In such a world, the bisexual nature is seen as an enemy of their spirituality, leading to a lifetime of internal conflict. For some, the answer lies in leaving their religious traditions and either identifying as “spiritual but not religious” or to identify with one of the modern incarnations of ancient religions that embrace sexuality of all forms as spiritual. Indeed, outside of the monotheistic world, most global religions either take no stand on sexual pleasure between two people with the same genitalia, or openly embrace the joys of sexuality without regard if the participates have a penis, a vagina or parts of both. Sadly, the power of the monotheists has been so powerful though, that religions like Hinduism have thoroughly adopted the strictures of invaders who colonized and oppressed them. Thus, most of the free-love religious practices are efforts to resurrect ancient practices that had all but disappeared; yet even in many of these new spiritual practices, the homosexual/heterosexual binary is adopted.
While efforts to reframe spirituality outside of the confines of America’s Puritan heritage might be easy or applauded on the West Coast, it is not so easy for those who live in many parts of the US. Such a move brings as much social stigma and cost as coming out as bisexual (which would be substantial). Thus, even when people have the language and will to acknowledge their bisexual nature, it stands in opposition of the normal and generally acceptable way to practice their spirituality.
All this leads to the proposition that the combination of spirituality and religion serve as the first line of bisexual erasure, one that takes place inside the mind of people. Then for that minority that identify their bisexual nature it poses often insurmountable problems, best solved by quashing and hiding their bisexual desires. For the rarefied few who embrace their spirituality and bisexuality they either live a double life, or they abandon the security and community they have with the majority religious community.

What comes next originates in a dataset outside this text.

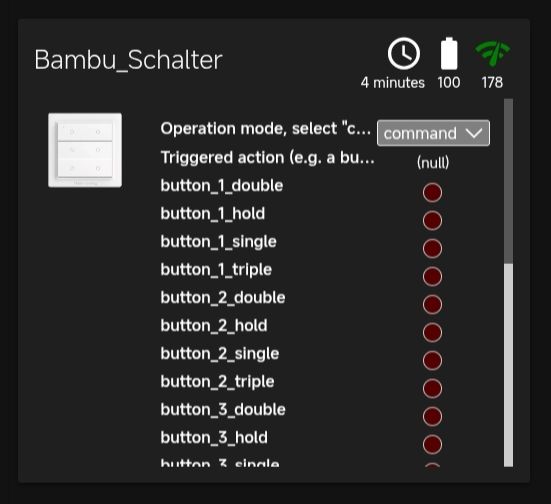Image resolution: width=551 pixels, height=504 pixels.
Task: Toggle the button_2_single indicator
Action: (432, 361)
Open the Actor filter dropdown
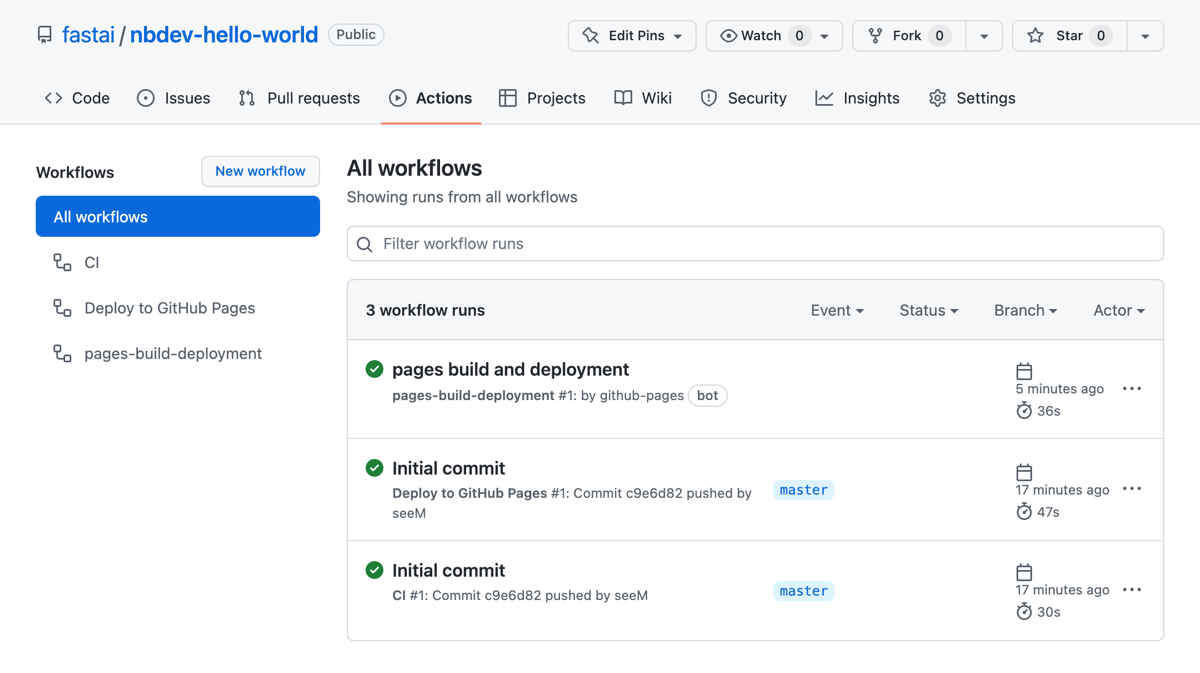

I do not say all this out of anger or pessimism. As a Christian, I recognize that Jesus lived in a sexually repressive enclave of a sexually permissive (but otherwise oppressive) Roman world. Yet he did not choose to complain or pine about the oppressions, rather he promoted a spirituality of the heart. His model and that of the very early Christian church was one of a quiet underground religion that existed to promote inner peace in the mists of many layers of oppression. We as bisexuals can take that model and use it to give solace and self-understanding to those around us. To be spiritual and to be morally right, we do not need the approval of the over culture. We only need to live out an inner spirituality and be open to help those around us. In this way I live out both my bisexuality and my spirituality.